The first step in any modern LLM workflow is tokenisation – breaking text, including words, into smaller units. This process aims to represent a human language in a mathematical form that computers can “understand”.

Classical NLP approaches often focused on “cleaning” text by removing punctuation, converting words to lowercase, removing stop words, and normalising words from plural to singular through stemming or lemmatisation. These steps aimed to reduce the vocabulary size and make the text easier for early models to process. For example, the sentence “Running in the park, people stopped” could be processed as:

  • Lowercased: [“running”, “in”, “the”, “park”, “people”, “stopped”]
  • Without punctuation: same as above
  • Without stop-words: [“running”, “park”, “people”, “stopped”]
  • Stemmed: [“run”, “park”, “person”, “stop”]
  • Lemmatised: [“run”, “park”, “person”, “stop”]

While this approach simplified processing, it came with significant drawbacks: removing punctuation and normalising words often stripped away important context, making it harder for models to understand language nuances.

Modern LLMs solve these issues by using subword tokenisation. Instead of analysing words in isolation, text is split into smaller units – subword tokens – while keeping as much context and meaning as possible. Analysing words one by one in their original form is computationally challenging, as even modern GPUs struggle with large vocabularies. Subword tokenisation solves this by allowing models to handle rare words, different inflections, and morphologically rich languages efficiently. There are multiple techniques to achieve this, and each model applies its own variant. One of the examples is below:

>”Running in the park, people stopped.”
>>[“Run”, “##ning”, “in”, “the”, “park”, “,”, “people”, “stop”, “##ped”, “.”]
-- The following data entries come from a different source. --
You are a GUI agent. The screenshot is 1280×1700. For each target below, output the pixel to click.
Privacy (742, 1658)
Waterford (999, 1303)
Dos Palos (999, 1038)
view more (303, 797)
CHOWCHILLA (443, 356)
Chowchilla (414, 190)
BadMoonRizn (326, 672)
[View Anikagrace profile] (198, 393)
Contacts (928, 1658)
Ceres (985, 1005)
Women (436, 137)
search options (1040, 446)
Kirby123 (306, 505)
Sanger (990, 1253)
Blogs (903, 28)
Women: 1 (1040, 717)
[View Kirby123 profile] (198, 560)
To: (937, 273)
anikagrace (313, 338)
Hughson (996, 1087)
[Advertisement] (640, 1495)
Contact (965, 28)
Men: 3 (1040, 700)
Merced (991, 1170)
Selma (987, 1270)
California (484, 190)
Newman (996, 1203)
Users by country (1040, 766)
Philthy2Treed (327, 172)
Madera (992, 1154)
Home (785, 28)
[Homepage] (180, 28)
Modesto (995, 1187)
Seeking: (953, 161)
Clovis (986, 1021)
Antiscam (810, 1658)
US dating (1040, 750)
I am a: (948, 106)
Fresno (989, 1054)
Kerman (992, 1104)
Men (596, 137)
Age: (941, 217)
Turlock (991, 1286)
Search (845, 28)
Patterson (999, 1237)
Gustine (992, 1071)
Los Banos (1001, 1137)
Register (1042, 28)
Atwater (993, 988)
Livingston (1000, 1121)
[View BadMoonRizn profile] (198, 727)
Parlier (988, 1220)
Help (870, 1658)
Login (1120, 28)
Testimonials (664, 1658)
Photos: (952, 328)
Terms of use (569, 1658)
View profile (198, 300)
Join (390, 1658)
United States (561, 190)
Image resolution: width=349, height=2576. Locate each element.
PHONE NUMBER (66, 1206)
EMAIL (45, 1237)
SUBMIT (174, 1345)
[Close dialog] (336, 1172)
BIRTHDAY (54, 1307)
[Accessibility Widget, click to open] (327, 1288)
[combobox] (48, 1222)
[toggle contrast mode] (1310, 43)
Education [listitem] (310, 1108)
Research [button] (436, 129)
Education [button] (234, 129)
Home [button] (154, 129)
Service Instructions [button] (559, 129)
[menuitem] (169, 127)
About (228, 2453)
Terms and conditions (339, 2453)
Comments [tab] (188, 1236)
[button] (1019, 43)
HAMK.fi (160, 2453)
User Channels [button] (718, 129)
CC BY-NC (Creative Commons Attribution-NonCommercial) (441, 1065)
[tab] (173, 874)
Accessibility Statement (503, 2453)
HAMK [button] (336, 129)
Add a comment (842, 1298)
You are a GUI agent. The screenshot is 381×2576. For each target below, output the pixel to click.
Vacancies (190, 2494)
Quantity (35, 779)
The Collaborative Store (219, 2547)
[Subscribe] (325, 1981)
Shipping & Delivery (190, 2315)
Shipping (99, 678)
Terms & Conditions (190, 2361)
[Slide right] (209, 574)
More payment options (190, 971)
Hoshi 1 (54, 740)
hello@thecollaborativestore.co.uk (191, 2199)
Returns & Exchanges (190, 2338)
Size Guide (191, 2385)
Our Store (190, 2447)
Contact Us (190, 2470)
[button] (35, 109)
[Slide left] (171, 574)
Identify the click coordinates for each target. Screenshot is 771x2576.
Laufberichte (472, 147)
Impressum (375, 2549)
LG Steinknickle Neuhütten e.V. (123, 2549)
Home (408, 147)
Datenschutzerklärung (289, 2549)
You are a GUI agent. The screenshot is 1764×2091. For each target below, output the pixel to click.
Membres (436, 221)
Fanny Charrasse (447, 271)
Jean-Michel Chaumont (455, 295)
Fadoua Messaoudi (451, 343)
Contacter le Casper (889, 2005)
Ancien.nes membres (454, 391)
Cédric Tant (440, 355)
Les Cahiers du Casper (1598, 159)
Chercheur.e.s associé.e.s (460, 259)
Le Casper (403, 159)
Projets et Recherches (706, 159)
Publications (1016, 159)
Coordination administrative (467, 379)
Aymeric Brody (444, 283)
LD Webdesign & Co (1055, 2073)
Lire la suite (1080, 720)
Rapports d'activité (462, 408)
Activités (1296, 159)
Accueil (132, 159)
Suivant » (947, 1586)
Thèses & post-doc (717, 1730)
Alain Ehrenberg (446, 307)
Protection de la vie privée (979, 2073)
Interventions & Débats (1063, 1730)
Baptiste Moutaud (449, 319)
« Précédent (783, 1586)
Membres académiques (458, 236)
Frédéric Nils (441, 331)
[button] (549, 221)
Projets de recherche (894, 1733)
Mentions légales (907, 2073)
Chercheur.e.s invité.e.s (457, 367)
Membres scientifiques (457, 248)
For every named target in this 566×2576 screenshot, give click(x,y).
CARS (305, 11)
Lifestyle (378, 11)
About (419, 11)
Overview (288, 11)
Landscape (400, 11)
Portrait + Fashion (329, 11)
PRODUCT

This approach preserves grammatical and semantic information while keeping vocabulary size manageable, which is necessary for modern LLM performance.

Bag of Words and embeddings

As the next step, the text should be represented from the characters into mathematical form through vectorisation. An example of how it is possible to represent vectors from the text can be the Bag of Words. Bag of Words is a naive approach to considering what might be a vector representation for a sentence in a limited-size vocabulary.

Let us take an example [kaggle link]: we have a language corpus (small vocabulary) which includes only the words as in the poem below:

“It was the best of times,
It was the worst of times,
It was the age of wisdom,
It was the age of foolishness”

For instance, based on this corpus, we want to create a vector representing just the first sentence. The most straightforward approach is to count all possible words in the corpus and use them as features (10 words → 10-dimensional vector: It, Was, The, Best, Of, Times, Worst, Age, Wisdom, Foolishness). Then, for a given sentence, we count the occurrences of each word and assign these counts to the corresponding positions in the vector. This is the classic Bag of Words approach. While it is a simple and illustrative method, it has limitations: it does not account for word order, meaning, or semantic relationships between words.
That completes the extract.